But amid apparent logistical problems, Haven confirmed Monday that it will end independent operations next month.

“Haven explored a wide range of healthcare solutions, as well as piloted new ways to make primary care easier to access, insurance benefits simpler to understand and easier to use, and prescription drugs more affordable,” it said in a statement.

“Moving forward, Amazon, Berkshire Hathaway, and JPMorgan Chase will leverage these insights and continue to collaborate informally to design programs tailored to address the specific needs of their own employee populations,” Haven added.

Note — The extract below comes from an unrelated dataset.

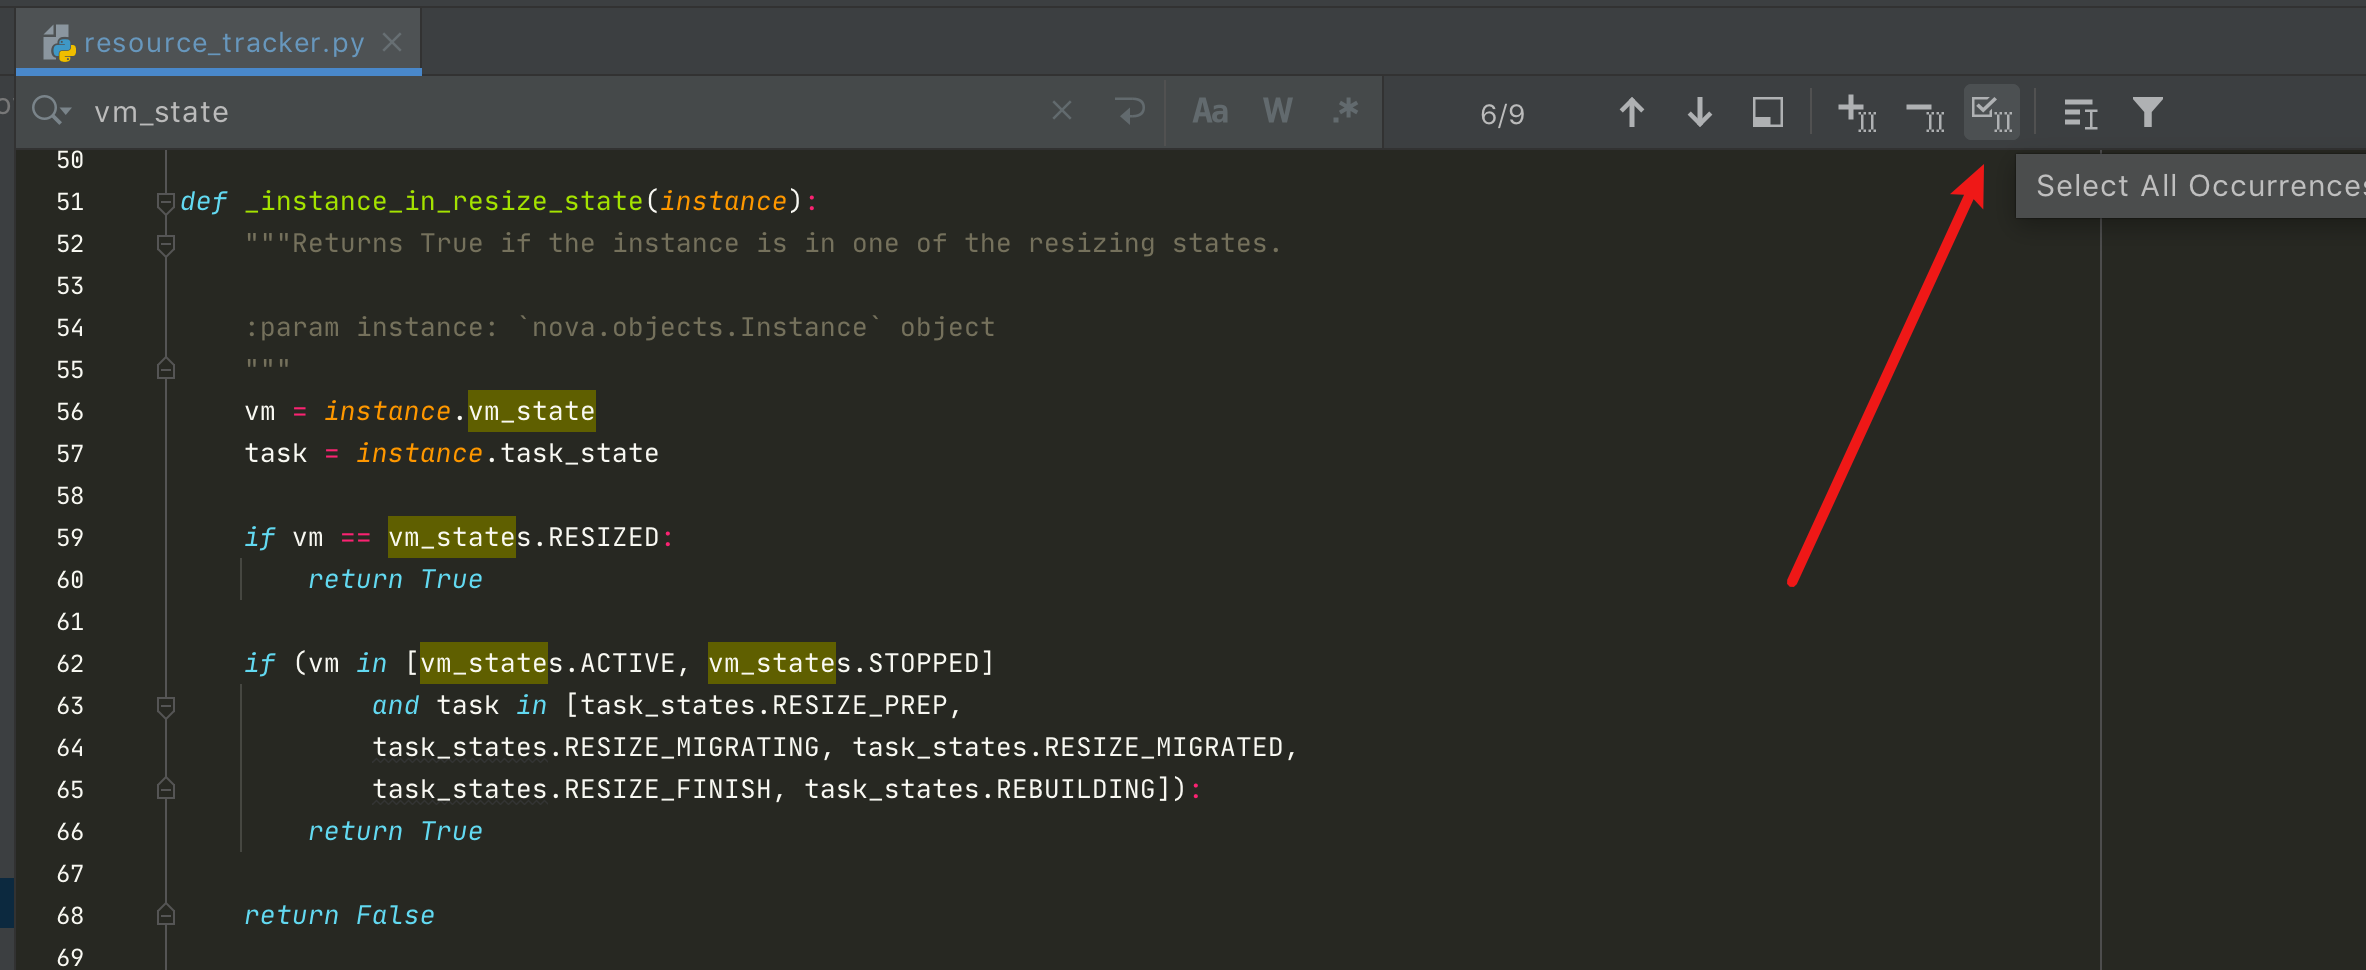Toggle Match Case search option
Viewport: 2366px width, 970px height.
(1210, 111)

According to CNBC, “The move to shutter Haven may be a sign of how difficult it is to radically improve American health care, a complicated and entrenched system of doctors, insurers, drugmakers, and middlemen that costs the country $3.5 trillion every year.”

When Haven was launched, shares of health care companies tumbled as investors wagered that the three partners would disrupt the system by testing new ideas on more than a million employees.

JPMorgan, for example, tested telemedicine options for employees in Ohio and Arizona, the two states where it has the most employees outside of New York.

But citing two people familiar with Haven, The New York Times said that “logistical hurdles had made it harder than expected to come up with new ideas that made sense for all three companies.”

Berkshire Hathaway, one of the sources said, has a wide variety of systems for administering health care at the companies it owns, so across-the-board changes were difficult even internally.

“Haven worked best as an incubator of ideas, a place to pilot, test, and learn — and a way to share best practices across our companies,” JPMorgan CEO Jamie Dimon said.